Mr Pink Eyes said...

That was a great story, it gave me the chills. The line about the blank check is the line that got me.

Bloviating Zeppelin said...

This is a wonderful, wonderful, wonderful post. I've just finished watching "Taking Chance" and I am not ashamed to admit that I shed tears reading this. I have linked you on my Friday post.

Thank you, AA.

BZ

Average American said...

KG, thank you for the glowing remarks, and thank you for your service, I am assuming in Vietnam. I felt the same pain. It's one reason I will not let the same thing happen to today's generation of vets.

Mr. Pink Eyes, This type of story always pulls tears out of my eye sockets. I just can't help it. The line about the blank check is definately memorable.

BZ, thank you for the compliment and for passing it along. I don't care what anyone says, real men DO cry, at least the ones with a heart and a soul. No shame in that! Most things patriotic get me teary-eyed. Taps--that's good for several tissues.

The WordSmith from Nantucket said...

Love this story! Thank you for posting it up.


A veteran is someone who, at one point in his life, wrote a blank check made payable to 'America for an amount of up to and including his life.'

Perfectly said!

Throwing Stones said...

A great story if I ever heard one.

Average American said...

Wordsmith, yes, that was a perfect line. I wish I could take the credit, but it was part of the e-mail.

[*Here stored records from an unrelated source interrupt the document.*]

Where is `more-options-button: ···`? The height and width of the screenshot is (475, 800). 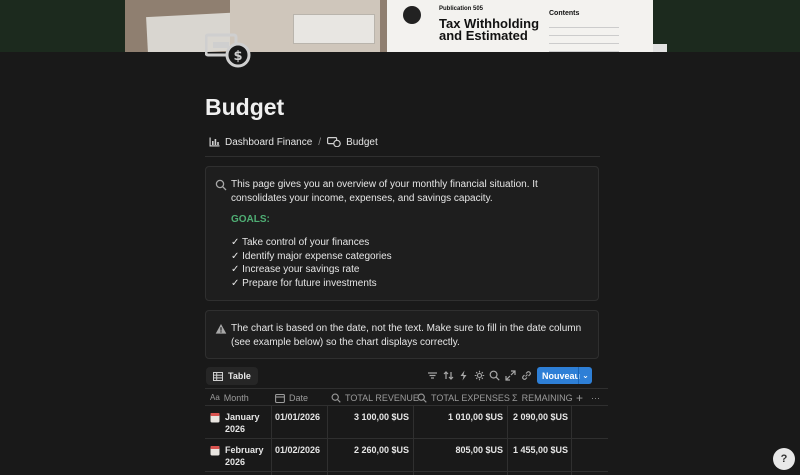 more-options-button: ··· is located at coordinates (596, 398).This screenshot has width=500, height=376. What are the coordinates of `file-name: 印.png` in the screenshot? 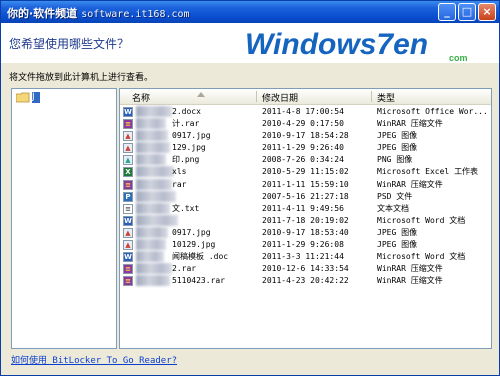 It's located at (186, 160).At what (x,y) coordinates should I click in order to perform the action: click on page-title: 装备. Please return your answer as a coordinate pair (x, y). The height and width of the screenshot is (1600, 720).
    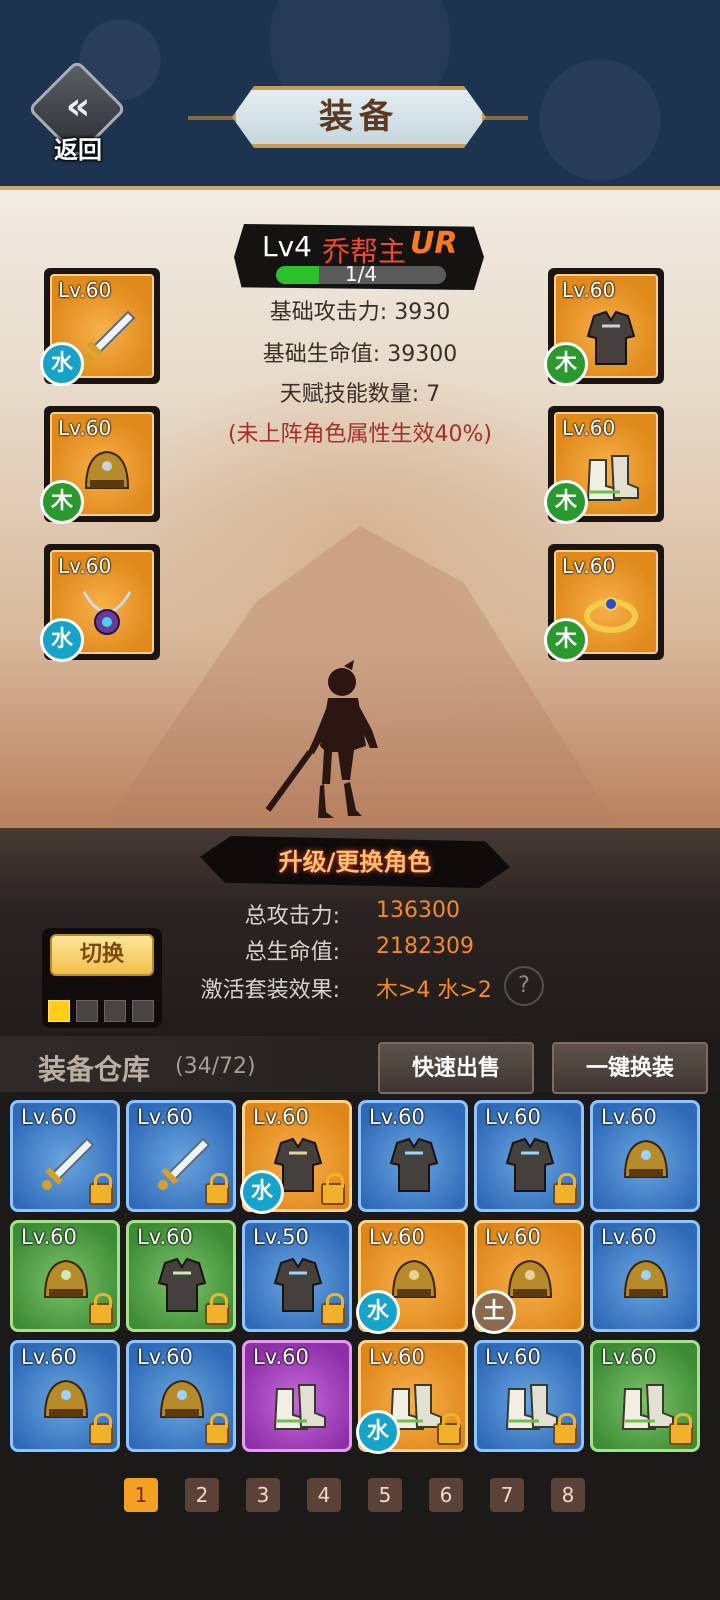
    Looking at the image, I should click on (359, 117).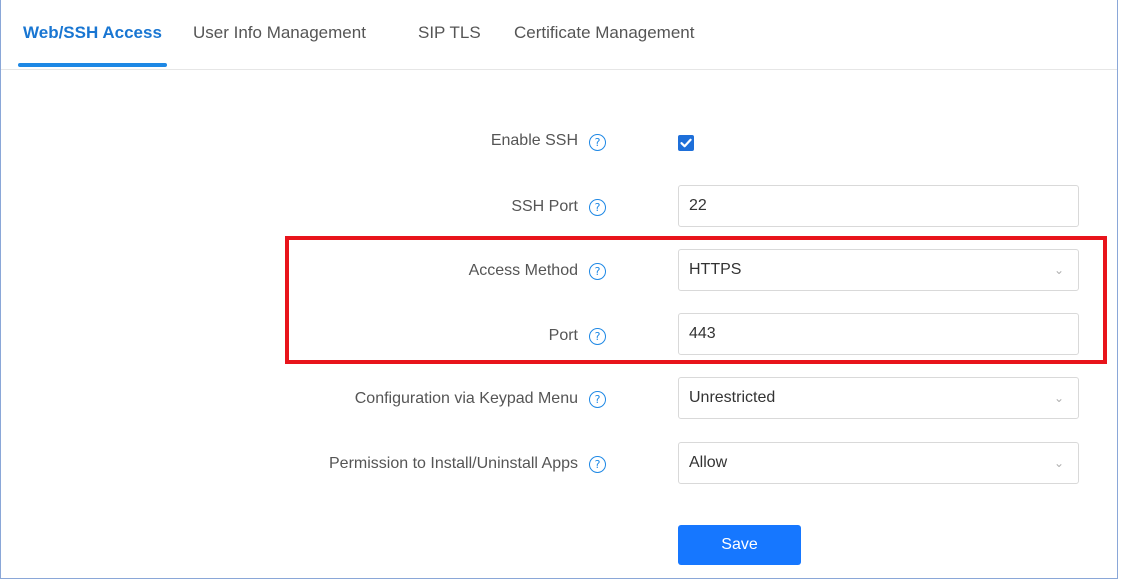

Throwing Stones, That's what I thought and I wanted to get as many people as possible to see it, and maybe spread the good deeds done for our service people and veterans.

a red voice said...

I read this before as well, but thank you for sharing it. What a great touching story.
It is a story of how we should be -We should be thankful to all of the troops who go out and risk their lives for our freedom.

Let us not forget....
It is the soldier, not the reporter who has given us freedom of the press.
It is the soldier, not the poet who has given us freedom of speech.
It is the soldier, not the campus organizer who has given us freedom to demonstrate.
It is the soldier, not the lawyer who has given us the right to a fair trial.
It is the soldier who salutes the flag serves under the flag and whose coffin is draped by the flag who gives the protester the right to burn the flag.

Thanks to our Troops!!!

Average American said...

Red Voice, I agree, this is how people should treat our troops. Amazingly, patriotism and positive feelings for our servicepeople are much better than in the past. Maybe there is hope afterall. Thank you so much for adding the part about who protects our rights. Nice touch.